PubMed | Center Hospitalier Regional Orleans, Service de Reanimation, Center Chirurgical Marie Lannelongue, Nantes University Hospital Center and 6 more.
Type: Journal Article | Journal: Annals of intensive care | Year: 2016
Cardiogenic shock which corresponds to an acute state of circulatory failure due to impairment of myocardial contractility is a very rare disease in children, even more than in adults. To date, no international recommendations regarding its management in critically ill children are available. An experts recommendations in adult population have recently been made (Levy et al. Ann Intensive Care 5(1):52, 2015; Levy et al. Ann Intensive Care 5(1):26, 2015).
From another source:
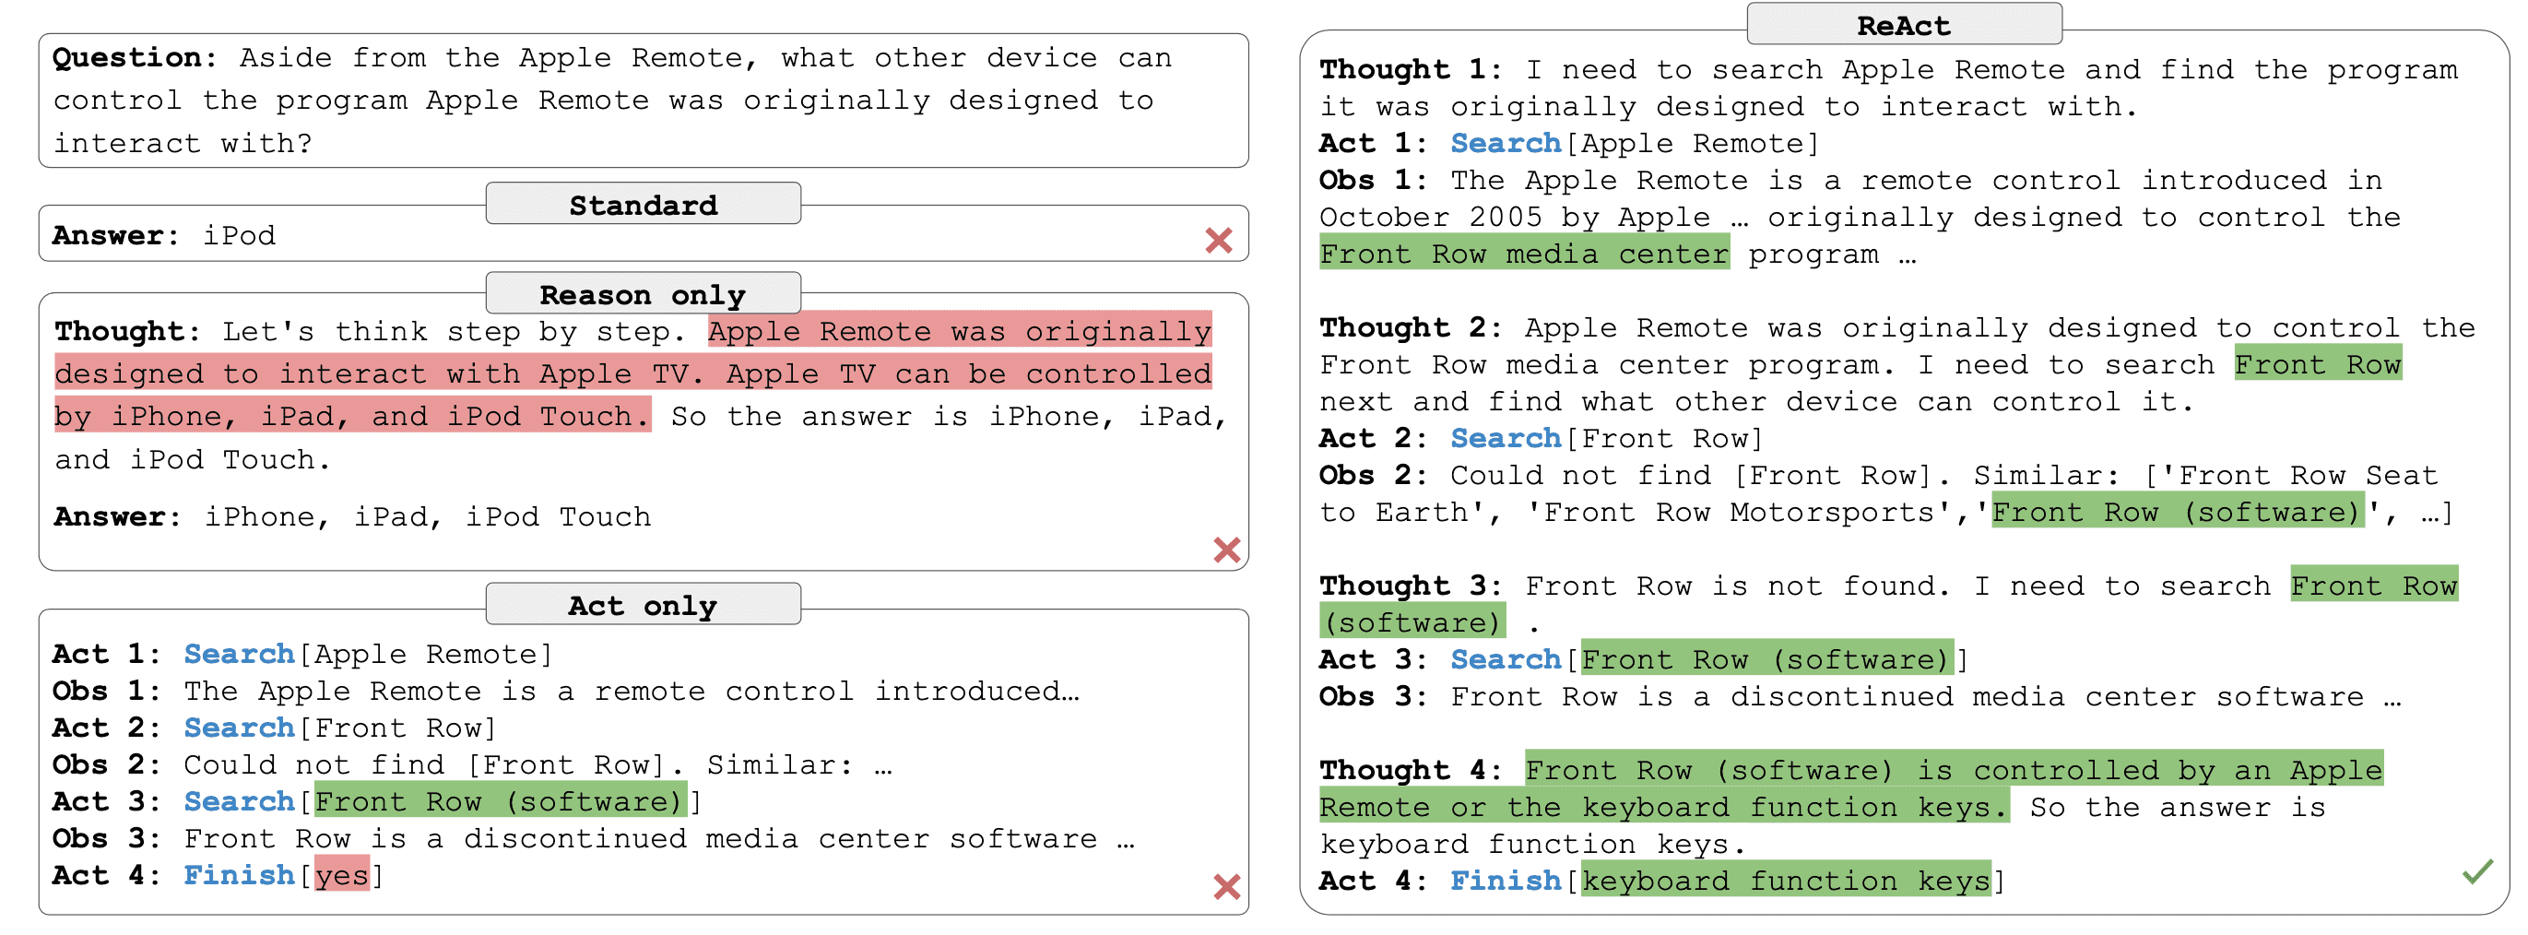Click Search before [Front Row] in Act only
Viewport: 2528px width, 935px height.
click(x=238, y=727)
We present herein recommendations for the management of cardiogenic shock in children, developed with the grading of recommendations assessment, development, and evaluation system by an expert group of the Groupe Francophone de Ranimation et Urgences Pdiatriques (French Group for Pediatric Intensive Care and Emergencies). The recommendations cover four major fields of application such as: recognition of early signs of shock and the patient pathway, management principles and therapeutic goals, monitoring hemodynamic and biological variables, and circulatory support (indications, techniques, organization, and transfer criteria). Major principle care for children with cardiogenic shock is primarily based on clinical and echocardiographic assessment. There are few drugs reported as effective in childhood in the medical literature. The use of circulatory support should be facilitated in terms of organization and reflected in the centers that support these children. Children with cardiogenic shock are vulnerable and should be followed regularly by intensivist cardiologists and pediatricians. The experts emphasize the multidisciplinary nature of management of children with cardiogenic shock and the importance of effective communication between emergency medical assistance teams (SAMU), mobile pediatric emergency units (SMUR), pediatric emergency departments, pediatric cardiology and cardiac surgery departments, and pediatric intensive care units.